***** ページの抜粋

お年頃のスバルの気持ち

スバルは特別支援学級の中では先生に「ぼくはこれが苦手なのでこの便利グッズを使っていいですか」と聞いたり、クラスメイトに「一人だとできないから手伝って」と言い、工夫したり人や道具を頼りながらゴールを目指すことができます。しかし交流学級など特別支援学級の外に出ると「みんなと同じでいないといけない」という気持ちが強く出てしまい、人を頼ることができません。

さらに高学年になると、お年頃なのか「スバルくんは不器用だから、これが苦手だからできない」と人に思われるより、たとえ注意されたとしても「真面目に取り組んでないからできない」と思われるほうが良いと言う思いが出てきました。

**********

§ **課題一覧**:
1/ スバルについての文章によると、高学年になったスバルは、人にどう思われるほうが良いと言うようになったか。
2/ スバルについての文章を「お年頃のスバルの気持ち」から「く出てしまい、人を頼ることができません。」まで全部書き写し、その際「クラスメイト」を「友だち」に置き換えてください。
3/ スバルについての文章を、最後の文の後から書き継ぐ。
項目は、スバルについての文章とは別の出典から取ったものだ。

***** 表示された情報

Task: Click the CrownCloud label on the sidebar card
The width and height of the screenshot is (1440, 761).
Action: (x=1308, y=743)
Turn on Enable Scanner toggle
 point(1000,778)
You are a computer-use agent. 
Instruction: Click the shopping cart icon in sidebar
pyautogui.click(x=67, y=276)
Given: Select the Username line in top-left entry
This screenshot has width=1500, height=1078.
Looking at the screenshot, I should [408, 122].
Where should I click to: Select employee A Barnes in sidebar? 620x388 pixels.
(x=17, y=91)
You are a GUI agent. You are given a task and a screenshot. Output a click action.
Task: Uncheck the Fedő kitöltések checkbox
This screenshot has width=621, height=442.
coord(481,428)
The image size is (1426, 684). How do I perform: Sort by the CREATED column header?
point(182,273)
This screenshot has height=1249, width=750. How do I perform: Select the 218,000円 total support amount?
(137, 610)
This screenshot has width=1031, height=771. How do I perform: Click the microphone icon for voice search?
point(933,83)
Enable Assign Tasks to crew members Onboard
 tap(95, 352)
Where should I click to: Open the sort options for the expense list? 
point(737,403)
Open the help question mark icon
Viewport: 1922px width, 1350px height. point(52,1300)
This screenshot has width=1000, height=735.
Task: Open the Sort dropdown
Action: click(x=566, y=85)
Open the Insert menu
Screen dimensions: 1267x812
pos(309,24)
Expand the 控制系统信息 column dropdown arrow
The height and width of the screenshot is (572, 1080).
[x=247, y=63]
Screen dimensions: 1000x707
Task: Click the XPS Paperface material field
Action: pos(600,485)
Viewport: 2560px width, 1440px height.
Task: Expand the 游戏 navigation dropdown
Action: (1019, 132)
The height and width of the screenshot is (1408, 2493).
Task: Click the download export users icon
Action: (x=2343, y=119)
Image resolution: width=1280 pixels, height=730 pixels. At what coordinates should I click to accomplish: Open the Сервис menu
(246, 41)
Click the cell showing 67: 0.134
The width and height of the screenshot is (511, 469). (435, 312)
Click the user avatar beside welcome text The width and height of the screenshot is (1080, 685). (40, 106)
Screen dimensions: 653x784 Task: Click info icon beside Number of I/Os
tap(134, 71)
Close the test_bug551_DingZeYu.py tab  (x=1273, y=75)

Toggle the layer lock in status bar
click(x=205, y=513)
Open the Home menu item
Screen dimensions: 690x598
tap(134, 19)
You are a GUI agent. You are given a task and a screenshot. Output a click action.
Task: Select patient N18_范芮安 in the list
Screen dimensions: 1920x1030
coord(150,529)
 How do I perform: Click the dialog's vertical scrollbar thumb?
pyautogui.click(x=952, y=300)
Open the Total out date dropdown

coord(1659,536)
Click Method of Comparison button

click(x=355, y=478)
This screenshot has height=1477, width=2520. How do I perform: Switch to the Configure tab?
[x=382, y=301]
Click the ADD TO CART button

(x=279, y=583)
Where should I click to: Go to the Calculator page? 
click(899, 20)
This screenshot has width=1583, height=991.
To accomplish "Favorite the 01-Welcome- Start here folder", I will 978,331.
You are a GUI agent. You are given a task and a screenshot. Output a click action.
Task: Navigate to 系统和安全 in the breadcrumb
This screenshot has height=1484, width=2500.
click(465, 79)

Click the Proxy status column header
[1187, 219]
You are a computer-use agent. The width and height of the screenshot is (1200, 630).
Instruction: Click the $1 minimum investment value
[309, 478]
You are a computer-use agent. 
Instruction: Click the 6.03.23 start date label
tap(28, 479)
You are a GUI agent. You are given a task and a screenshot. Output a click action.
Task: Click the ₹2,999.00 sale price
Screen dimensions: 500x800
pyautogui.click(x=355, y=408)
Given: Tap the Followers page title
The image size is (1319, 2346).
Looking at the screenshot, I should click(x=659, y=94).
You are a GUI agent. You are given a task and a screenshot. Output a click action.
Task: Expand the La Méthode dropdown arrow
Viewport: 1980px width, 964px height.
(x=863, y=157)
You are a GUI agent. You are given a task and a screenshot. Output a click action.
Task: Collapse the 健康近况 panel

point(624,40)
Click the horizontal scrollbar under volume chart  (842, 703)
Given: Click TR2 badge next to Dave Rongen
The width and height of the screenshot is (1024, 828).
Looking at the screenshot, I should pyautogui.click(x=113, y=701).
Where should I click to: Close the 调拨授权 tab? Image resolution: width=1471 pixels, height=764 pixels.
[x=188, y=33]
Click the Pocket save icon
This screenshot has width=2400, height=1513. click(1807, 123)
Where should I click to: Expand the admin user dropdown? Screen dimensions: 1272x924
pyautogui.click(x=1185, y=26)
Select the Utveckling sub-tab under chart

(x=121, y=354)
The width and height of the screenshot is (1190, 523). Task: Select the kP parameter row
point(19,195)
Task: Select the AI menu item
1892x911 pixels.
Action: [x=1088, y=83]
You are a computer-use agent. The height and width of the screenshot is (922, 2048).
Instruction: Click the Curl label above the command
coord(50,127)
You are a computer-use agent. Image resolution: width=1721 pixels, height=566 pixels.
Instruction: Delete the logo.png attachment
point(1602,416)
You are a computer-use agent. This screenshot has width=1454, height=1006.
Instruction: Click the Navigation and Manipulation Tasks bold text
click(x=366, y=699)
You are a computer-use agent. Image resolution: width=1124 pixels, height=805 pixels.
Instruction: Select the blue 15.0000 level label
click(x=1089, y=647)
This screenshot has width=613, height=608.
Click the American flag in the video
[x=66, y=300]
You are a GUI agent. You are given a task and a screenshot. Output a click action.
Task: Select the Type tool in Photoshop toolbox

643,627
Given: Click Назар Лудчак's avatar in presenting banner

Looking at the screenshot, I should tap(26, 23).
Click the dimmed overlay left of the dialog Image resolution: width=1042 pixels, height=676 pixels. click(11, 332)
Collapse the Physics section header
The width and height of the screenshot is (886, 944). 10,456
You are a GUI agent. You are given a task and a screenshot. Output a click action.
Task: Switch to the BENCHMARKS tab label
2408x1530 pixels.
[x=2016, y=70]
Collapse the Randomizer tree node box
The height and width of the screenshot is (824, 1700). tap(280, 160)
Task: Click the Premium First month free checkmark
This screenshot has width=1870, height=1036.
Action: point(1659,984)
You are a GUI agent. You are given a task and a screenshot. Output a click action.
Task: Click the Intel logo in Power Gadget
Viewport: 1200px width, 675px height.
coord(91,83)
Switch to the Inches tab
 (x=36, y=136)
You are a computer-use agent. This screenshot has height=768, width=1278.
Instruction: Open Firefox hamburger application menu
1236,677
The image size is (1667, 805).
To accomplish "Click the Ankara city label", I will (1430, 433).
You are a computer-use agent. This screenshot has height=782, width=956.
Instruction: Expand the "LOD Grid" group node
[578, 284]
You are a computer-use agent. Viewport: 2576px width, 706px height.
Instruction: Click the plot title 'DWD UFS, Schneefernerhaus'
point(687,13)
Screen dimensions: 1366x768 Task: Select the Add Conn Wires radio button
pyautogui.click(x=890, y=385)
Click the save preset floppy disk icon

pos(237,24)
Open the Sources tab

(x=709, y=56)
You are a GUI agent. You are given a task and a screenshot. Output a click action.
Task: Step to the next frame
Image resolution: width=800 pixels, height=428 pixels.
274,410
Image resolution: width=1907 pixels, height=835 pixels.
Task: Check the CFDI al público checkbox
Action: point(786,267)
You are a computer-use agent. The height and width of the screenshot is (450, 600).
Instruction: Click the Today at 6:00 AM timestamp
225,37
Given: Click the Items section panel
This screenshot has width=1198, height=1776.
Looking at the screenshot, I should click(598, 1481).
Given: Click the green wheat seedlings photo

**********

§ **課題ごとの解答**:
1/ 「真面目に取り組んでないからできない」と思われるほうが良いと言うようになった。

2/
お年頃のスバルの気持ち

スバルは特別支援学級の中では先生に「ぼくはこれが苦手なのでこの便利グッズを使っていいですか」と聞いたり、友だちに「一人だとできないから手伝って」と言い、工夫したり人や道具を頼りながらゴールを目指すことができます。しかし交流学級など特別支援学級の外に出ると「みんなと同じでいないといけない」という気持ちが強く出てしまい、人を頼ることができません。

3/
以前、交流学級でのダンス練習でスバルに対して「真面目に踊ってよ」と怒っていた子が、スバルの意志ではどうにもできないほどの不器用さを察し優しく教えてくれるようになったことがありました。私や先生は「よかった」と思ったのですが、スバルは「特別に優しくしてあげないといけない子になったみたいでつらい。みんなと同じように怒られているほうが良かった」と言いました。

親としては「優しくしてくれたほうがいいじゃん!」と思うのですが、10歳の頃の私なら……と考えるとスバルの気持ちも少し分かるのです。先生から委員長にこっそり事情を伝えてもらうこともできますが、スバルがそれを望んでいないので、それは最終手段にして急ピッチでリボン結びのマスターを目指すことにしました。

リボン結びの練習からさらに数か月後……

練習を重ね、ビニール紐でノートサイズのものを十字に縛ってからのリボン結びは、少し緩いものの8割成功するようになりました。
しかしダンボールサイズになるとなかなか成功しません。一部私が手伝うとできるようになりましたが、全部一人で完成させるのは難しそうでした。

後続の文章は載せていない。